I will also try to refrain from drinking straight from the wine bottle.

How much soup is "too much" soup?

It's really green
If you notice, the air around me (my so-called "personal atmosphere") is actually colored green to represent germs.
Little frowny faced germs.
No, really.
Stand right there.

My new computer arrived Wednesday. It's quite handsome as far as computers go. It's all black and silver and minimalist.
It's really quiet - and fast as the proverbial shit.
I like it.

But, I do have a few gripes about Alienware, specifically their shipping of my robot.

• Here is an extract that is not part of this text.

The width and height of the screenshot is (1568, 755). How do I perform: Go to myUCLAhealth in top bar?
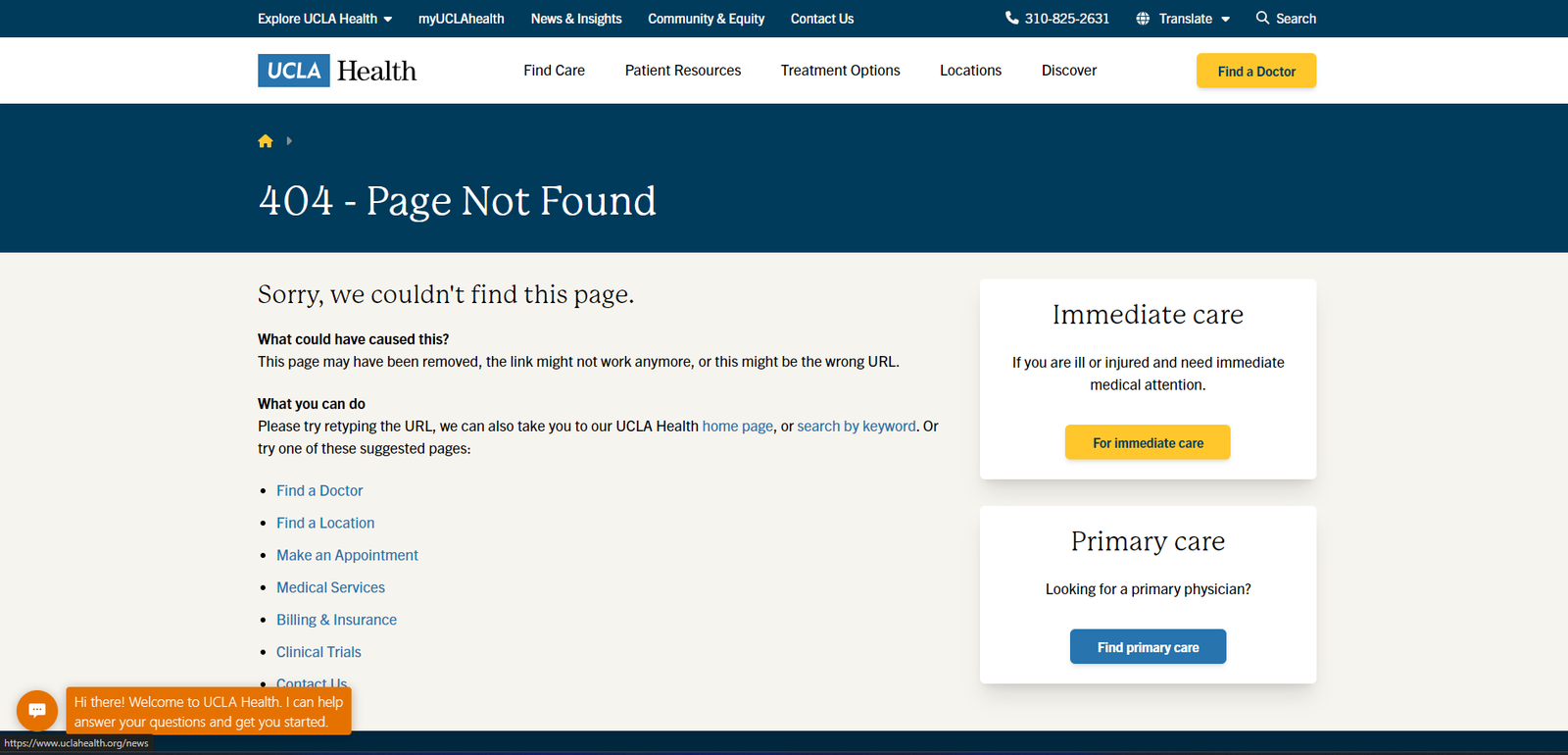(x=461, y=19)
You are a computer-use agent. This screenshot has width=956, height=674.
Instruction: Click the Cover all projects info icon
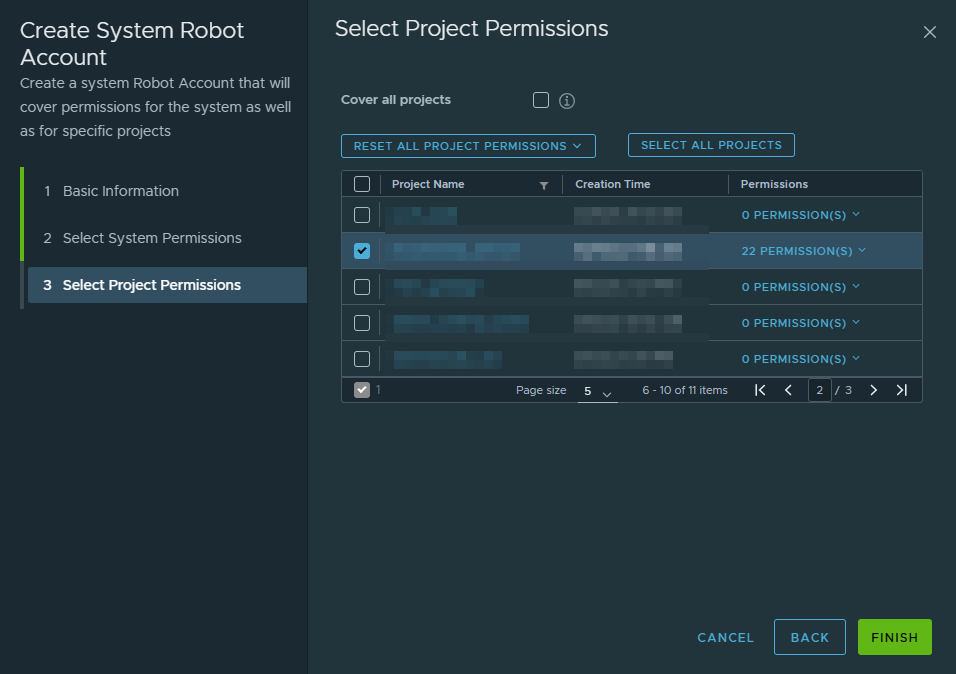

1. The computer was inside of the box, braced with big Styrofoam dealies. That was fine. But the actual computer wasn't covered in plastic or anything.
The holes on the side that you use to carry the box (the hand holes? Hand holds?) - you know those holes?
You could friggin look in there and see the actual computer. You could take a pencil and poke the USB ports if you wanted. This also meant that the rain and snow and bugs and dirt from the outside could just waltz in.
Is that normal? Or am I just an anal-packaging guy?

2. They forgot to send me a power cord.
Yes, no power cord. Luckily, I was able to steal one off another machine - but still. I can't imagine the profanity and box-kicking that would of happened if I didn't happen to have an extra.

They did send me some random video cord that may or may not work with my computer.

The shipping aspect is kind of lame when you consider their awesome reputation for service and high-quality stuff - otherwise I like the machine.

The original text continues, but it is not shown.